Skip site navigation (1) Skip section navigation (2)

Re: Better way to bulk-load millions of CSV records into

From: Ron Johnson <ron(dot)l(dot)johnson(at)cox(dot)net>
To: PgSQL Novice ML <pgsql-novice(at)postgresql(dot)org>
Subject: Re: Better way to bulk-load millions of CSV records into
Date: 2002-05-22 17:18:02
Message-ID: 1022087882.19121.7.camel@rebel (view raw or flat)
Thread:
Lists: pgsql-novice
On Wed, 2002-05-22 at 09:19, Tom Sheehan wrote:
> Have you looked at the COPY command is psql  for this?  There are the, 'FROM
> { 'filename' | stdin } and [ [USING] DELIMITERS] clauses that may be of use.
> It seems to me that bulk loading is what they were designed for.
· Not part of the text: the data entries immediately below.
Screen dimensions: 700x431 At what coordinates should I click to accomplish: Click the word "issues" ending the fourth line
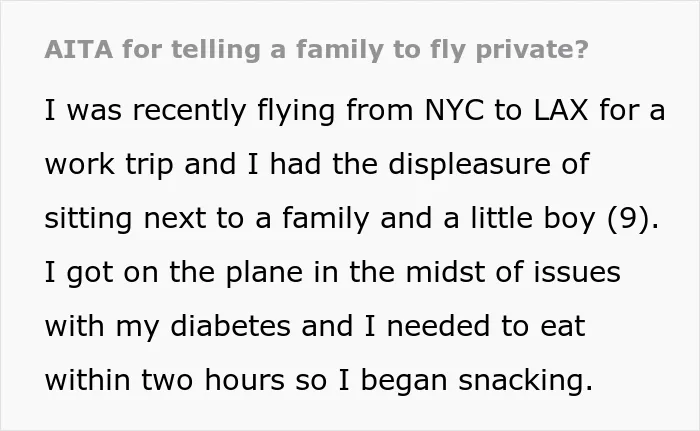[577, 272]
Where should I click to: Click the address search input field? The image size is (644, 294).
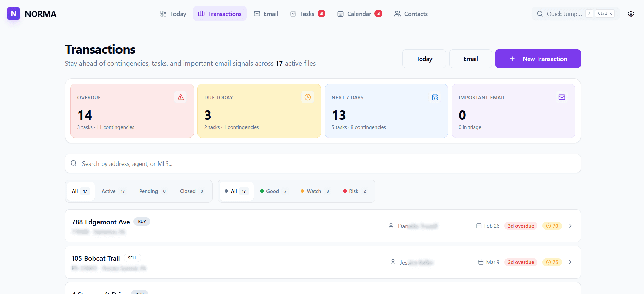click(x=323, y=163)
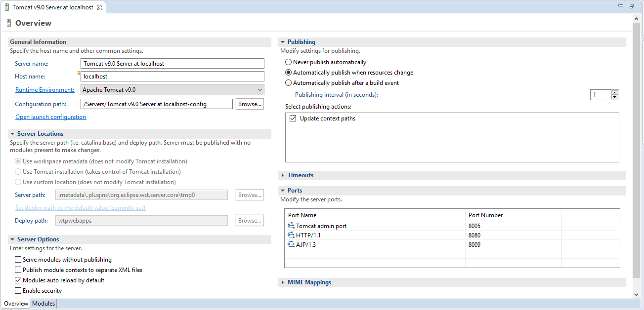This screenshot has height=310, width=644.
Task: Open launch configuration link
Action: (50, 117)
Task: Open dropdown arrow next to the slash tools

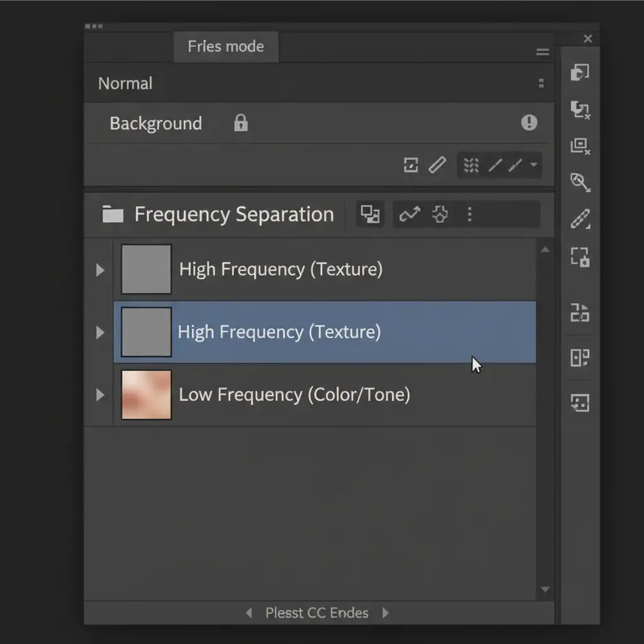Action: 534,165
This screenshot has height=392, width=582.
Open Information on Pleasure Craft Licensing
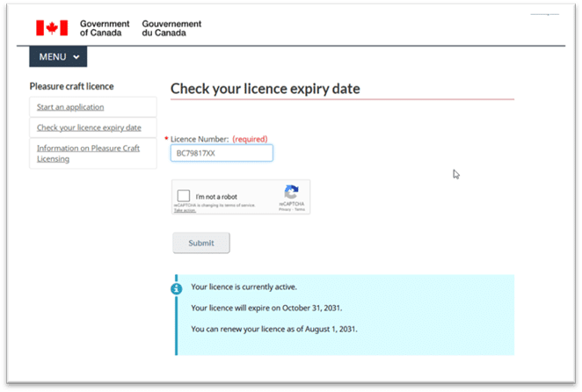click(86, 153)
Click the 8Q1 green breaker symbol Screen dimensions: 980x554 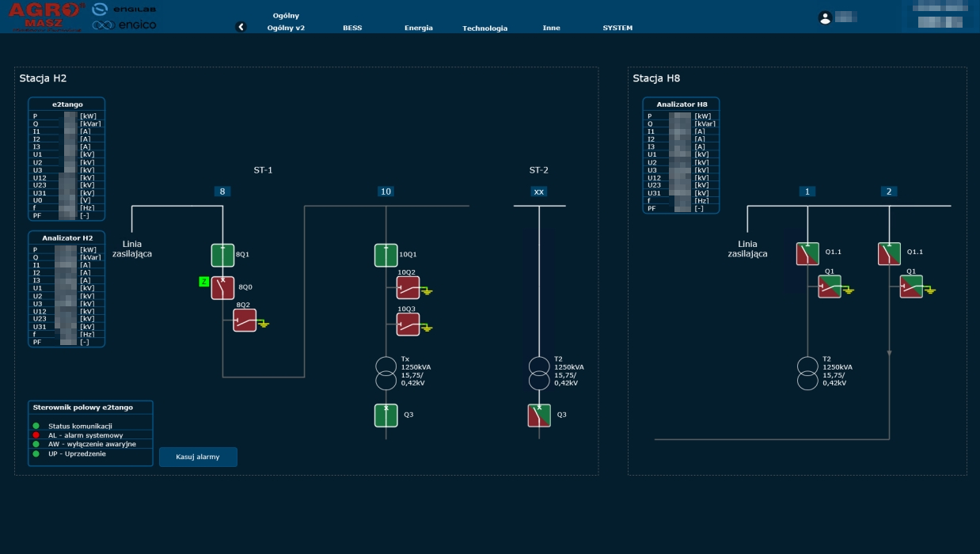222,256
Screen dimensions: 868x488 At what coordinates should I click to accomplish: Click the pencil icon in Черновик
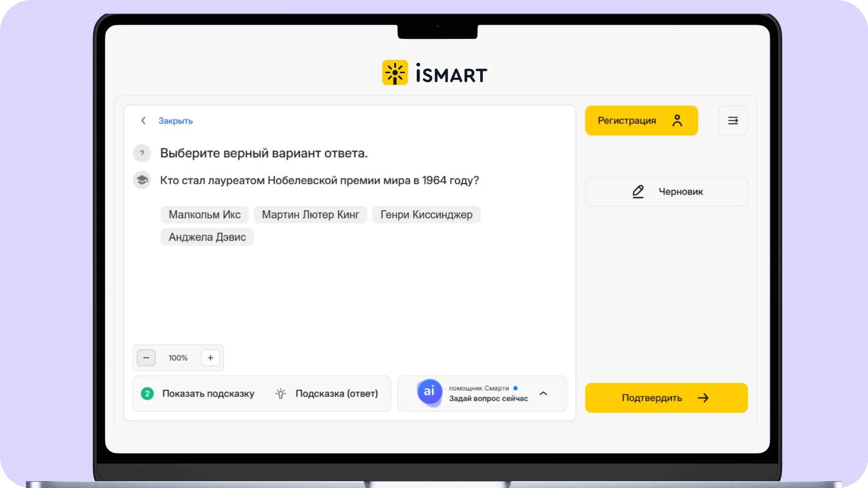tap(638, 192)
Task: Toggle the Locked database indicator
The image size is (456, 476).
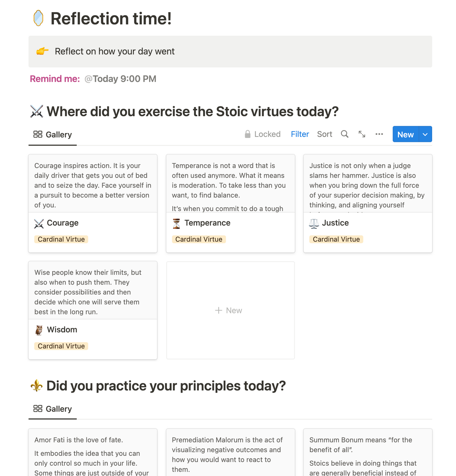Action: (263, 134)
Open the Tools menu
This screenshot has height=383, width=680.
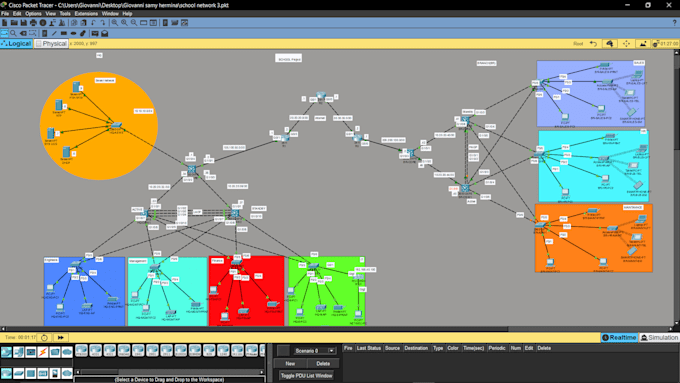point(65,13)
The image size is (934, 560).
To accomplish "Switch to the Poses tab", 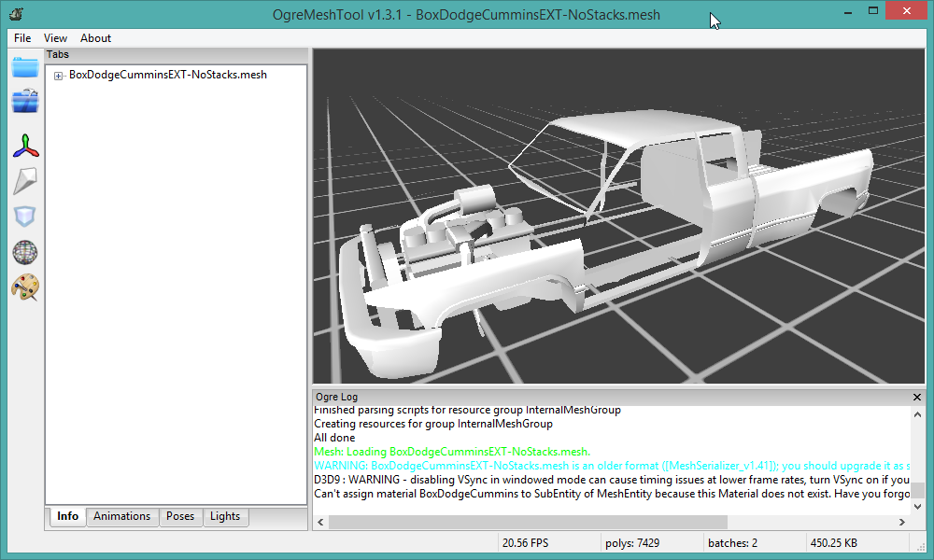I will click(180, 516).
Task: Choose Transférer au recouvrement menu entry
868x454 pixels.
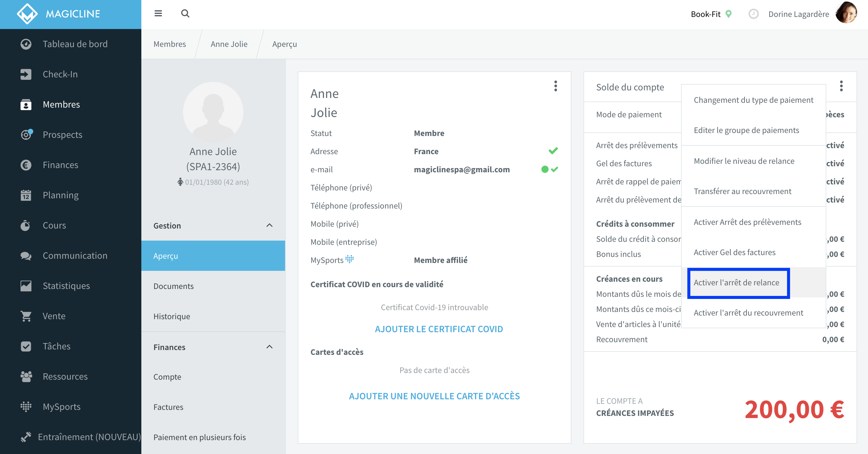Action: click(x=742, y=191)

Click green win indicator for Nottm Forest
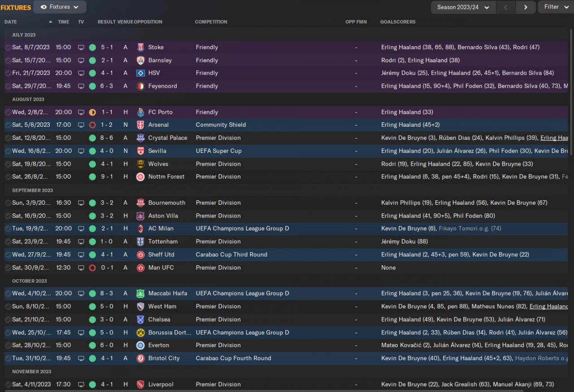click(92, 177)
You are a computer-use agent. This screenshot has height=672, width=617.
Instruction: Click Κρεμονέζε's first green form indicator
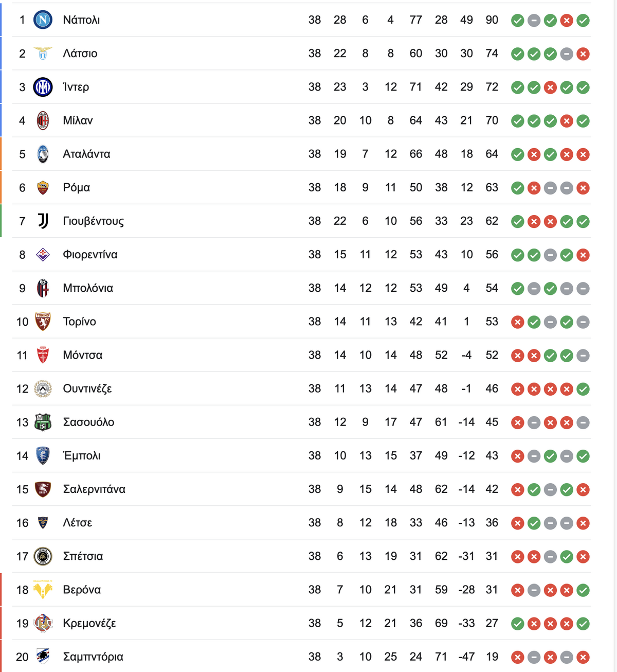pos(518,624)
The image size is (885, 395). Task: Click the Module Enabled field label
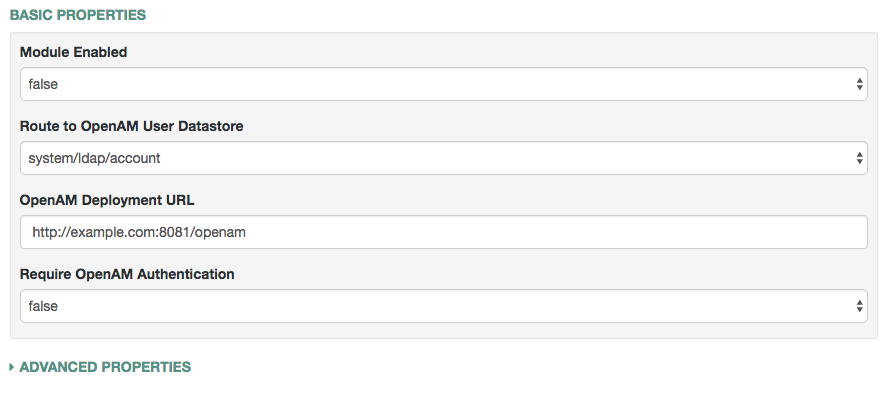[73, 52]
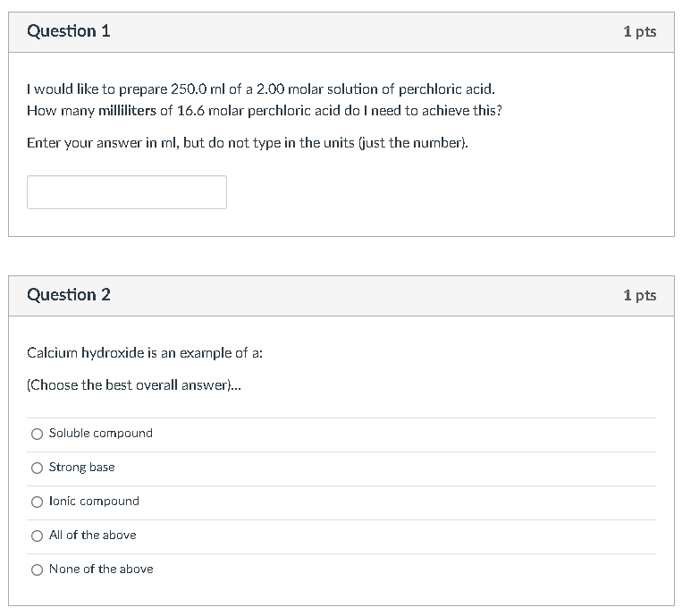This screenshot has height=616, width=691.
Task: Click the Question 1 answer input box
Action: 126,192
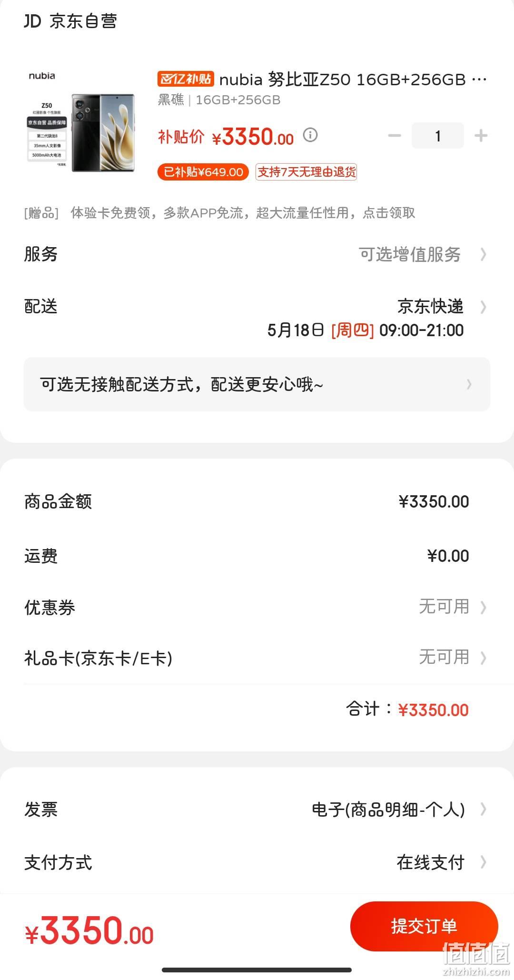Change the 支付方式 payment method
Image resolution: width=514 pixels, height=980 pixels.
257,862
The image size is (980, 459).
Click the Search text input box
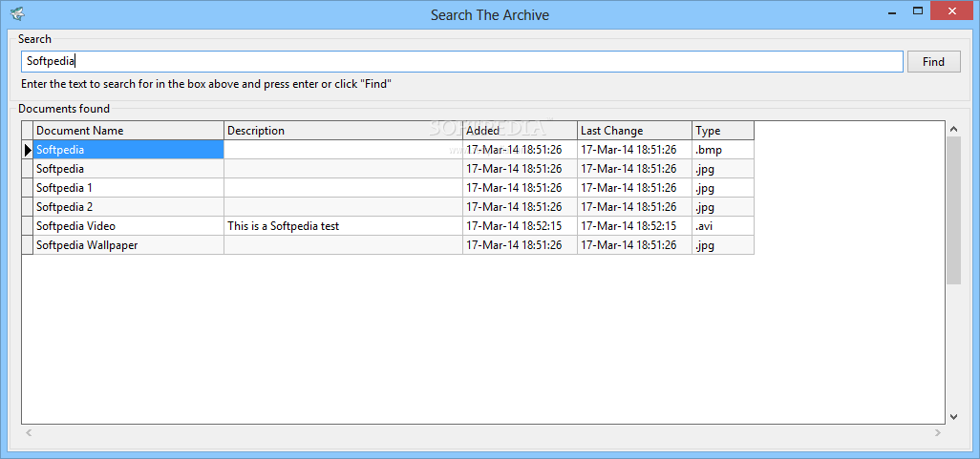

It doesn't handle csv files where there are double-quotes 
around each field.  Also, it runs it 1 big transaction,
and if it fails, you must load the whole thing over again...

From the mailing list archives, I see where COPY was only
designed for db_dump, but has had a few features added to
it.  It was not designed to be a full-featured bulk loader/unloader.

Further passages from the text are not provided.